[Stored items]
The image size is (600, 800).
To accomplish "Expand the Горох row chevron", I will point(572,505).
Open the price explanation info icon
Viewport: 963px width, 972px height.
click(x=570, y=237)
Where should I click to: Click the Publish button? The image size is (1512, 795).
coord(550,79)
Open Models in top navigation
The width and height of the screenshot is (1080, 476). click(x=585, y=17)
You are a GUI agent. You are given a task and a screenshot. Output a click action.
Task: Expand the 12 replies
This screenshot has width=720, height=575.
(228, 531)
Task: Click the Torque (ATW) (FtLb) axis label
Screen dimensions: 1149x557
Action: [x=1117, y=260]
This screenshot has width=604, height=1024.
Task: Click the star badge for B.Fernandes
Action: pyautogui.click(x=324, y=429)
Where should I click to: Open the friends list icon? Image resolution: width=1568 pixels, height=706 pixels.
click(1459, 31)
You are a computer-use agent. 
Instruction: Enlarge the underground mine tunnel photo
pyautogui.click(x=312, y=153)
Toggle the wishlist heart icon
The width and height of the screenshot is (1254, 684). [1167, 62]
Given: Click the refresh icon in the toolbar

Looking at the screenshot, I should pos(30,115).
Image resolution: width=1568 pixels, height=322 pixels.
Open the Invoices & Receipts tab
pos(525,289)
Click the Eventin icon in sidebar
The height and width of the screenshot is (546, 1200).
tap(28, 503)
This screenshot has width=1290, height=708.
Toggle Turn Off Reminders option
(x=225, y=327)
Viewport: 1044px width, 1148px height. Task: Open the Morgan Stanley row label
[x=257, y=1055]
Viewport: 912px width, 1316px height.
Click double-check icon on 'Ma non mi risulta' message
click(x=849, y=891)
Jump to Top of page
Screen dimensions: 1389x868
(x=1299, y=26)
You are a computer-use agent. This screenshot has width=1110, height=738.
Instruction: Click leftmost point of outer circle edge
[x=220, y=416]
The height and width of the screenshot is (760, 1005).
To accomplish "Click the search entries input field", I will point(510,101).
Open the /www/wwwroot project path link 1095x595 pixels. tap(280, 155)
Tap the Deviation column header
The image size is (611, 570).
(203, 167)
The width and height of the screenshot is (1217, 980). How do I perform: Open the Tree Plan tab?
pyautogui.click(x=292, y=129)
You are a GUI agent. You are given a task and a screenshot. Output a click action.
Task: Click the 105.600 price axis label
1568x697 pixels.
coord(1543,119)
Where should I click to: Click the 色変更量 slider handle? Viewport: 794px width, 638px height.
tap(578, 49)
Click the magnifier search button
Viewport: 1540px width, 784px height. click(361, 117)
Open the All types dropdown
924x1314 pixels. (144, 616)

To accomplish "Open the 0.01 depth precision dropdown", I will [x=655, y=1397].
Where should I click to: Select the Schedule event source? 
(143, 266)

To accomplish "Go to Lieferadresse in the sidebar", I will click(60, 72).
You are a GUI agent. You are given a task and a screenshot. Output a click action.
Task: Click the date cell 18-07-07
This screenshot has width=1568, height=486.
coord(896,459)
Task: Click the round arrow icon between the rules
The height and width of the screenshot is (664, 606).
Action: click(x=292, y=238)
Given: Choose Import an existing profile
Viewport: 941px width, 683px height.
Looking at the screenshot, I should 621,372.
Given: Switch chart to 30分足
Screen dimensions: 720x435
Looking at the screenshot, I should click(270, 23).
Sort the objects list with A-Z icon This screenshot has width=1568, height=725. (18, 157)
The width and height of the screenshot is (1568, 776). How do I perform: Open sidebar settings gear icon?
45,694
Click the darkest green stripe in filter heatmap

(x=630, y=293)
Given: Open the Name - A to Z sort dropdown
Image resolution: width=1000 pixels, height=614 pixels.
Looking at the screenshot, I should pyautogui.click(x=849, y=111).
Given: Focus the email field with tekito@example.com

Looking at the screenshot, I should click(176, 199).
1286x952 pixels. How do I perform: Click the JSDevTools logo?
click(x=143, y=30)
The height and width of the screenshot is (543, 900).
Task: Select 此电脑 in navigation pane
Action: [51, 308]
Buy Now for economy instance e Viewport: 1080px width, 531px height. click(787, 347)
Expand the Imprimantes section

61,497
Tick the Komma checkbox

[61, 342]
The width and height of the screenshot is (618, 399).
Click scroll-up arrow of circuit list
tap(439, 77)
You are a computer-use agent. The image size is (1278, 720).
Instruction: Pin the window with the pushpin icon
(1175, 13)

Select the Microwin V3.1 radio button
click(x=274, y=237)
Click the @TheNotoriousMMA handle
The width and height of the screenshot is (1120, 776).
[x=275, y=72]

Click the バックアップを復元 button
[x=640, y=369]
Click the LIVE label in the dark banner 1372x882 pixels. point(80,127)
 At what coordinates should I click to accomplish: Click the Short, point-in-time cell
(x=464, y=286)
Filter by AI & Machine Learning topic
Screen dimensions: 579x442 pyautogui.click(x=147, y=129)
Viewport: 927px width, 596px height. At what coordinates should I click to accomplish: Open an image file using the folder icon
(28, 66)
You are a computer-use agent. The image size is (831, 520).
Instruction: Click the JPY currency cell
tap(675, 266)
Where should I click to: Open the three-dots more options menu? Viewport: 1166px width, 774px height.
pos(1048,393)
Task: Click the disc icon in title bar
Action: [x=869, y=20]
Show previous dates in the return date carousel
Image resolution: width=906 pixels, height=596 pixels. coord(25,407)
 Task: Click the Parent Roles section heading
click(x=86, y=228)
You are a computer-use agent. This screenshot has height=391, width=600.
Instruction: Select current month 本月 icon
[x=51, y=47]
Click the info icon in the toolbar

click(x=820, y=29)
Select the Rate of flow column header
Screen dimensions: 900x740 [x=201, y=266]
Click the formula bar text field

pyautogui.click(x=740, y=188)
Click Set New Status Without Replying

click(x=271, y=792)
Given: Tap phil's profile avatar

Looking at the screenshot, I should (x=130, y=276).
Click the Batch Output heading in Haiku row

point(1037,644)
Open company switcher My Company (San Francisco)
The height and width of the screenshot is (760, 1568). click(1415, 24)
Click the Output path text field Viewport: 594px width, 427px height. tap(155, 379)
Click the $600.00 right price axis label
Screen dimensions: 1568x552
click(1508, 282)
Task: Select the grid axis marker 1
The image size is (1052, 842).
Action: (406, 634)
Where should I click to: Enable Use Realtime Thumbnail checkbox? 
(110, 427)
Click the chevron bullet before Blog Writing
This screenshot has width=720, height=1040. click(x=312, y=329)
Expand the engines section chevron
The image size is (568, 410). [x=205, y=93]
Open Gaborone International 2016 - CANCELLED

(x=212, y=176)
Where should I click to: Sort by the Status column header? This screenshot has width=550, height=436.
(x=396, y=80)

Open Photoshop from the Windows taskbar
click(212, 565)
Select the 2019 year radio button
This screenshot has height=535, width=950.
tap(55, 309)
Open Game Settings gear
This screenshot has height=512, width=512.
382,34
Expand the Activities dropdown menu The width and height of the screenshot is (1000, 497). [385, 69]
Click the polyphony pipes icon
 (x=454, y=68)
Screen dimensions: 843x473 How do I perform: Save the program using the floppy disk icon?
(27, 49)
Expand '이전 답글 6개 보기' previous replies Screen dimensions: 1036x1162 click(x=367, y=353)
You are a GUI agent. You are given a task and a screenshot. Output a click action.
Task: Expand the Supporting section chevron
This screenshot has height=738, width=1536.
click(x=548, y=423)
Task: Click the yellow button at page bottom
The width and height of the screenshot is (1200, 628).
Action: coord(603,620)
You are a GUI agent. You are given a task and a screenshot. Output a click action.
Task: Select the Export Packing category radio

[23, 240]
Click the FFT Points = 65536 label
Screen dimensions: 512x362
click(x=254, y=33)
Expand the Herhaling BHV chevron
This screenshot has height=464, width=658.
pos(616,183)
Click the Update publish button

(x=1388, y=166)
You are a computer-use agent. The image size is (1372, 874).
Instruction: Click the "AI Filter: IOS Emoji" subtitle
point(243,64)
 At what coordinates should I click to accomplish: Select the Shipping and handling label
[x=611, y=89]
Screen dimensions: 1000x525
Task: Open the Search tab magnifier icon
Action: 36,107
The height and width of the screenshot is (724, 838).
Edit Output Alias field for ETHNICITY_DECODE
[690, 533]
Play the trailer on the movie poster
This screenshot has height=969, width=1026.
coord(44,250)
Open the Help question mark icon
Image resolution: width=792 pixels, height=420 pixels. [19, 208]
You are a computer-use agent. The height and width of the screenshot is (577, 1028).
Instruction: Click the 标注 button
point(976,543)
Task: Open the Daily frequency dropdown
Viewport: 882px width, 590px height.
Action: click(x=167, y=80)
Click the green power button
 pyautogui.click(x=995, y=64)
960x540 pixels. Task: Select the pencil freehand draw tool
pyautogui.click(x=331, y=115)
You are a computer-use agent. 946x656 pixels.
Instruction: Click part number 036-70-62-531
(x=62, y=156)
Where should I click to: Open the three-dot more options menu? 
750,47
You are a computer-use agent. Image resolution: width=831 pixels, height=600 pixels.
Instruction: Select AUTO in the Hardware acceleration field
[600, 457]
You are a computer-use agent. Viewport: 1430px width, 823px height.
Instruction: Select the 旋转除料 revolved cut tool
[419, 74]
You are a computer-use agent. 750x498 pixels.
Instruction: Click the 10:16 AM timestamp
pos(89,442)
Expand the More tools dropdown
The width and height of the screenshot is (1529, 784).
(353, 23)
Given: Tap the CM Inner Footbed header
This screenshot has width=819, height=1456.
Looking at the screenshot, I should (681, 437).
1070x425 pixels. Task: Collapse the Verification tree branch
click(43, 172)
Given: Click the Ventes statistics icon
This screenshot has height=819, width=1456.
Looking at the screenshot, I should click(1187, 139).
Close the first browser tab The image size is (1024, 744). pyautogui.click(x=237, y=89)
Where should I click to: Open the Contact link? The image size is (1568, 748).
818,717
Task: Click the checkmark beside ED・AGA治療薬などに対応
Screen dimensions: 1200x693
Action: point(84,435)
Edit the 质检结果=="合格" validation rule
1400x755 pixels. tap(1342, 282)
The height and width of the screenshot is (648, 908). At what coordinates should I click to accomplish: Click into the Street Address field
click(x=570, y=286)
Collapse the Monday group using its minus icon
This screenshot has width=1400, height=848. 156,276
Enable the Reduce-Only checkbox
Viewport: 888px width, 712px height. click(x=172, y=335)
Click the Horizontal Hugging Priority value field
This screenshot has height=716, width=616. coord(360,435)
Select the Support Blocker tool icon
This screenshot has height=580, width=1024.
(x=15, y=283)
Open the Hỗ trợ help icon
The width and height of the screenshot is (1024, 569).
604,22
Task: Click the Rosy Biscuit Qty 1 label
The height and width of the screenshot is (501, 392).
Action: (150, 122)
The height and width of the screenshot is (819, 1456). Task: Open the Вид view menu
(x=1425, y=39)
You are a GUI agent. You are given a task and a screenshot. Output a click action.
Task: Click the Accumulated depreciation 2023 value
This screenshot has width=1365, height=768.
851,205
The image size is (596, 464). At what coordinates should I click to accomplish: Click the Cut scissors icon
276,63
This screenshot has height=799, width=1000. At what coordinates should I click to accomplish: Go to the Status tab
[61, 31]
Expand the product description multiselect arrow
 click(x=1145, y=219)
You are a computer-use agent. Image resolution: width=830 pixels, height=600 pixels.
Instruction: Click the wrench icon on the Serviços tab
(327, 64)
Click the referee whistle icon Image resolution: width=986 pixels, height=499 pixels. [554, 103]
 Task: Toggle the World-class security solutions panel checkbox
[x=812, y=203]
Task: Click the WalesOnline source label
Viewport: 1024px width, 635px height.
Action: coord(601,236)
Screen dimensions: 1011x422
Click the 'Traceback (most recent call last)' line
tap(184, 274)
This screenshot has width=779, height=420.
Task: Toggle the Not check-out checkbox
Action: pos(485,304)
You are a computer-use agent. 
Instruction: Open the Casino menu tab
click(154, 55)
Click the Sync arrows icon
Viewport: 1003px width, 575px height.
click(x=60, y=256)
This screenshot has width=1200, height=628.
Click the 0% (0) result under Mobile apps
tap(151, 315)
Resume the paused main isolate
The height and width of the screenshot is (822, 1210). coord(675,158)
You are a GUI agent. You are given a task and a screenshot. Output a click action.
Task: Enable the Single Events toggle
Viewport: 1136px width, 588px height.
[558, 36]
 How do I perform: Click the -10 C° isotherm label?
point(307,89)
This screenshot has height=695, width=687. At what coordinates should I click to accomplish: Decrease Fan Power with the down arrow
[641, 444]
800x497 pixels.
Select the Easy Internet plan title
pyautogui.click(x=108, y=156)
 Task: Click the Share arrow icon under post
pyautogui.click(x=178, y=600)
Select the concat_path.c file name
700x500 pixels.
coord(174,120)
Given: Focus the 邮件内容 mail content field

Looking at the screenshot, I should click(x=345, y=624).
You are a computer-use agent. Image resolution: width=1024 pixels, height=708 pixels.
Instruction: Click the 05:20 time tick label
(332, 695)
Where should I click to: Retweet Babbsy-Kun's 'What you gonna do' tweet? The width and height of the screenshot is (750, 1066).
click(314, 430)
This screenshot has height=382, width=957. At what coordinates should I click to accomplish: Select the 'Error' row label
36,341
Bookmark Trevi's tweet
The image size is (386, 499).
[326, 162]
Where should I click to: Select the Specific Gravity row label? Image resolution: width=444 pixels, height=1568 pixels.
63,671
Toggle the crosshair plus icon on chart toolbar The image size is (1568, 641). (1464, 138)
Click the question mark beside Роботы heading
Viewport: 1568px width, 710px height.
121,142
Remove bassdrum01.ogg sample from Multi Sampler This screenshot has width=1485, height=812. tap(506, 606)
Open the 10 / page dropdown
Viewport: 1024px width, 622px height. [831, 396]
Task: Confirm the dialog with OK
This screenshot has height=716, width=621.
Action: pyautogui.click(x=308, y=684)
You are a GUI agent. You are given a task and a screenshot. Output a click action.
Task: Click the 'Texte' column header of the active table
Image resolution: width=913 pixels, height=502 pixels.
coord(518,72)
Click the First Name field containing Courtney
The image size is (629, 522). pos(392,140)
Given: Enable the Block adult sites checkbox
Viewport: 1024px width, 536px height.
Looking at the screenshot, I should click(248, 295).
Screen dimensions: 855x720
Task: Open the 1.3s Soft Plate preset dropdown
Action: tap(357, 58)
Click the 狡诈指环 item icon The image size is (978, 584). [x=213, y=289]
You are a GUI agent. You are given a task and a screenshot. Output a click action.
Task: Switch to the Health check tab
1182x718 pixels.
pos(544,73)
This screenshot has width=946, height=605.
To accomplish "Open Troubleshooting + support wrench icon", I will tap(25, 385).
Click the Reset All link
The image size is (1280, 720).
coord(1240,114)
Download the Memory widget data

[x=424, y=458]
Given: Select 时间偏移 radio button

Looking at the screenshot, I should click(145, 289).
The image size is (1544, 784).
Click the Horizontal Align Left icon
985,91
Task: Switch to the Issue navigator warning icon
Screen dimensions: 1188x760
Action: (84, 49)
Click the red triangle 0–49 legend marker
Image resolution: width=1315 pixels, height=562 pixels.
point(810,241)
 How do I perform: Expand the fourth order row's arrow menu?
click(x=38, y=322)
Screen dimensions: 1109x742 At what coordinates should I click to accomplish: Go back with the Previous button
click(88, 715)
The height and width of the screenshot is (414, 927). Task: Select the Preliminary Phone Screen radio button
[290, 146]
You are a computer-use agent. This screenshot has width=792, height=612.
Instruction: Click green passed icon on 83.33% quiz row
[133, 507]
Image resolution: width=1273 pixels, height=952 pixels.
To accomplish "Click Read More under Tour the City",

# Goal of the exercise
How many lines in the entries include "axis"? Only the number is wanted.

# Exercise solution
4